Rousseau’s unconventional views antagonized French and Swiss authorities and alienated many of his friends, and in 1762 he fled first to Prussia and then to England. There he was befriended by the Scottish philosopher David Hume, but they soon quarreled and denounced each other in public letters. During his stay in England he prepared the manuscript for his posthumously published treatise on botany, La botanique (Botany, 1802). Rousseau returned to France in 1768 under the assumed name Renou. In 1770 he completed the manuscript of his most remarkable work, the autobiographical Confessions (1782; trans. 1783, 1790), which contained a penetrating self-examination and revealed the intense emotional and moral conflicts in his life. He died July 2, 1778, in Ermenonville, France.

IV INFLUENCE
Although Rousseau contributed greatly to the movement in Western Europe for individual freedom and against the absolutism of church and state, his conception of the state as the embodiment of the abstract will of the people and his arguments for strict enforcement of political and religious conformity are regarded by some historians as a source of totalitarian ideology. Rousseau’s theory of education led to more permissive and more psychologically oriented methods of child care, and influenced the German educator Friedrich Froebel, the Swiss educational reformer Johann Heinrich Pestalozzi, and other pioneers of modern education. The New Heloise and Confessions introduced a new style of extreme emotional expression, concern with intense personal experience, and exploration of the conflicts between moral and sensual values. In these writings Rousseau profoundly influenced romanticism in literature and philosophy in the early 19th century.

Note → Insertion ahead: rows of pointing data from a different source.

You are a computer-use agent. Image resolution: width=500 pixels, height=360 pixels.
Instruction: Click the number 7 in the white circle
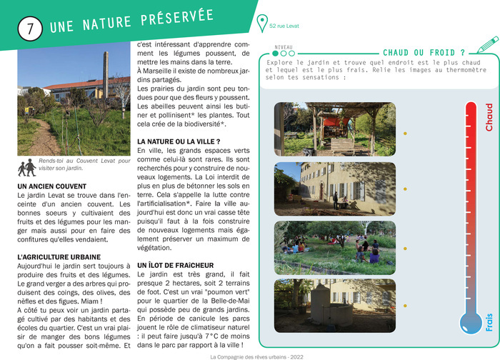(x=29, y=29)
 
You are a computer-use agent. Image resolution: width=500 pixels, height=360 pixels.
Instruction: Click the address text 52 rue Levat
(x=285, y=26)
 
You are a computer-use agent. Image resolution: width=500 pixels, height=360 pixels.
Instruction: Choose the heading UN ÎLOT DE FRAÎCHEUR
(x=175, y=265)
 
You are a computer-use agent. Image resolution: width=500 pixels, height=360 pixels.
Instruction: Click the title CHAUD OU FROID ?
(x=424, y=52)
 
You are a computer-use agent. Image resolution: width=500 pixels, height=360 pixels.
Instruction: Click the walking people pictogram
(x=28, y=167)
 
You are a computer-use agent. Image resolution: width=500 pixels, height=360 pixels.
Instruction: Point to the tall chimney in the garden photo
(x=105, y=73)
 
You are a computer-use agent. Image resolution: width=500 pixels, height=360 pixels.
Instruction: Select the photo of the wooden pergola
(x=334, y=129)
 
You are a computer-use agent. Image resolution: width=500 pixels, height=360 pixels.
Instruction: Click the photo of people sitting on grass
(x=334, y=247)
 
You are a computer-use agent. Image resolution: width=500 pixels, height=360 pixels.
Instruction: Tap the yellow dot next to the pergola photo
(x=405, y=134)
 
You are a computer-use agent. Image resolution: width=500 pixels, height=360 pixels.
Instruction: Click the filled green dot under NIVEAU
(x=276, y=53)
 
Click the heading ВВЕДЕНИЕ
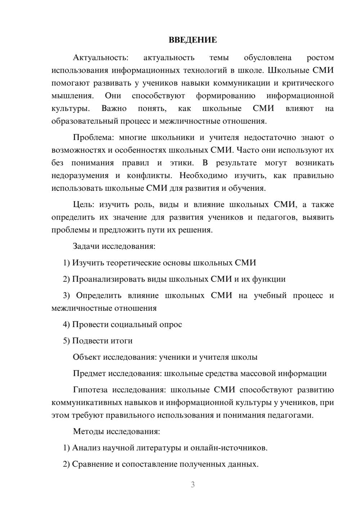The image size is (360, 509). [x=193, y=40]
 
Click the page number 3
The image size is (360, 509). [x=193, y=485]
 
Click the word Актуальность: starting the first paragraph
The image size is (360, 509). [x=100, y=58]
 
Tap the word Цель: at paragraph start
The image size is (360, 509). [x=84, y=204]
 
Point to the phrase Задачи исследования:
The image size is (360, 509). [x=114, y=246]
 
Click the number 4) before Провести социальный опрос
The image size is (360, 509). [x=66, y=324]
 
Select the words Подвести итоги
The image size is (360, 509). [x=102, y=341]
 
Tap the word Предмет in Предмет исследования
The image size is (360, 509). [x=89, y=373]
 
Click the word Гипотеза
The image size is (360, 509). [x=90, y=390]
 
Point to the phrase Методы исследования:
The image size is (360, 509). [x=116, y=431]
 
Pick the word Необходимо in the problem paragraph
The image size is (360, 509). [x=203, y=176]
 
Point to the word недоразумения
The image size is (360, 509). [x=80, y=176]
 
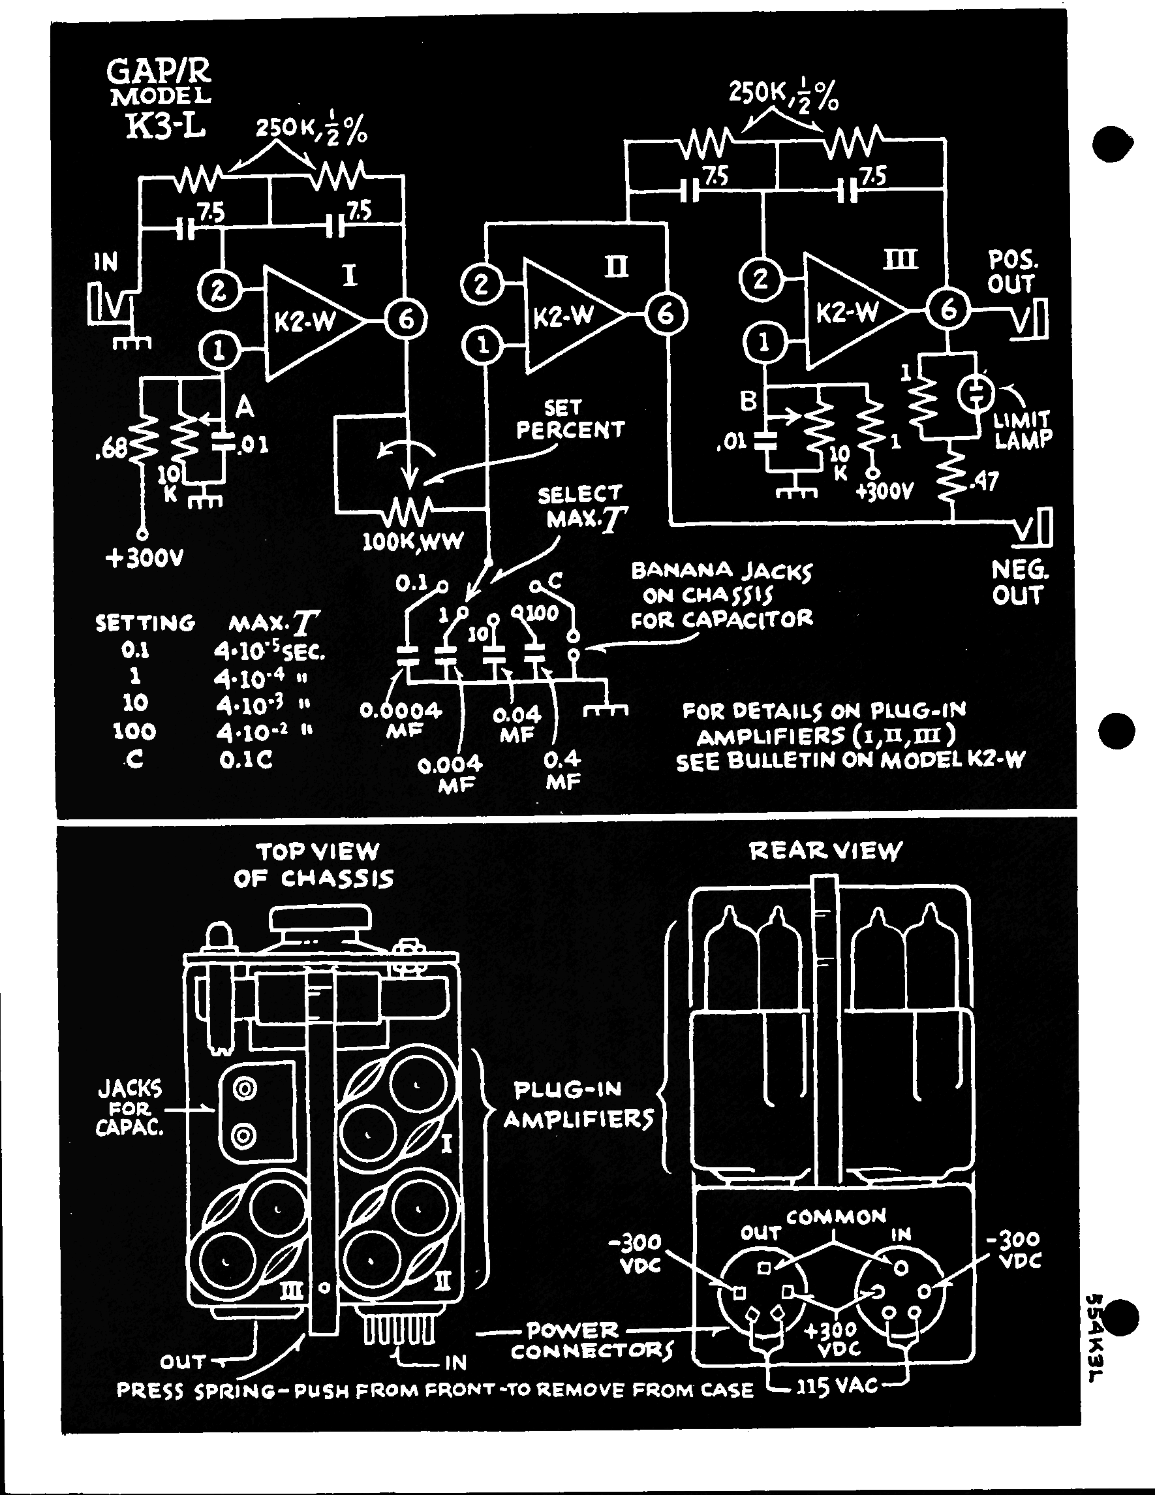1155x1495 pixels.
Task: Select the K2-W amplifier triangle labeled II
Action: coord(568,315)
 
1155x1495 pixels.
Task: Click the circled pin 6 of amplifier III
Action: coord(947,310)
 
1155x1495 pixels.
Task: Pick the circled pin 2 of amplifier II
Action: coord(482,283)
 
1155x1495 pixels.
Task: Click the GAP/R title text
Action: coord(159,71)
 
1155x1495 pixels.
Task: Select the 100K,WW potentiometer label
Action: coord(412,541)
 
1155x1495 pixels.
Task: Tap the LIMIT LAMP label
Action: coord(1023,429)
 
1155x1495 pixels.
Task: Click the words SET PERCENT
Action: coord(569,419)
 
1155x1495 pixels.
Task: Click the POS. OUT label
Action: coord(1012,271)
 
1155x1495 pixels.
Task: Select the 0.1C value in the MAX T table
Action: coord(245,760)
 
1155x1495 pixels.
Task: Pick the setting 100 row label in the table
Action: coord(134,731)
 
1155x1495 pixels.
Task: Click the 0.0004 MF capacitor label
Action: coord(402,720)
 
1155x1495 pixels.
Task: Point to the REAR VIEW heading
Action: coord(826,851)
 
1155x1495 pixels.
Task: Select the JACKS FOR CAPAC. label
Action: coord(130,1109)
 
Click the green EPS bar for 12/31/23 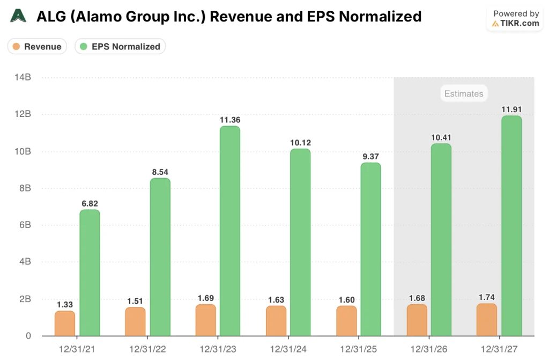point(230,231)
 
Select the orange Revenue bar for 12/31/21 point(65,324)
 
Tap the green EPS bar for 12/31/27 point(511,226)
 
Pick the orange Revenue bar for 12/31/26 point(417,320)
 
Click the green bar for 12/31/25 point(370,249)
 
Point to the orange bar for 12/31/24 point(276,321)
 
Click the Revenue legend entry point(37,47)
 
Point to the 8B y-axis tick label point(24,188)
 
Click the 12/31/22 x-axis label point(148,349)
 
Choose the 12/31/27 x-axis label point(500,349)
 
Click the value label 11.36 point(230,120)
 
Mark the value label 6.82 point(90,203)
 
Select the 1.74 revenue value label point(487,298)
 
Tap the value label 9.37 point(370,157)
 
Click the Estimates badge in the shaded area point(464,94)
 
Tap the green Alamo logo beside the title point(18,16)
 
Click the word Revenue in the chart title point(236,17)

He also affected the development of the psychological literature, psychoanalytic theory, and philosophy of existentialism of the 20th century, particularly in his insistence on free will, his rejection of the doctrine of original sin, and his defense of learning through experience rather than analysis. The spirit and ideas of Rousseau’s work stand midway between the 18th-century Enlightenment, with its passionate defense of reason and individual rights, and early 19th-century romanticism, which defended intense subjective experience against rational thought.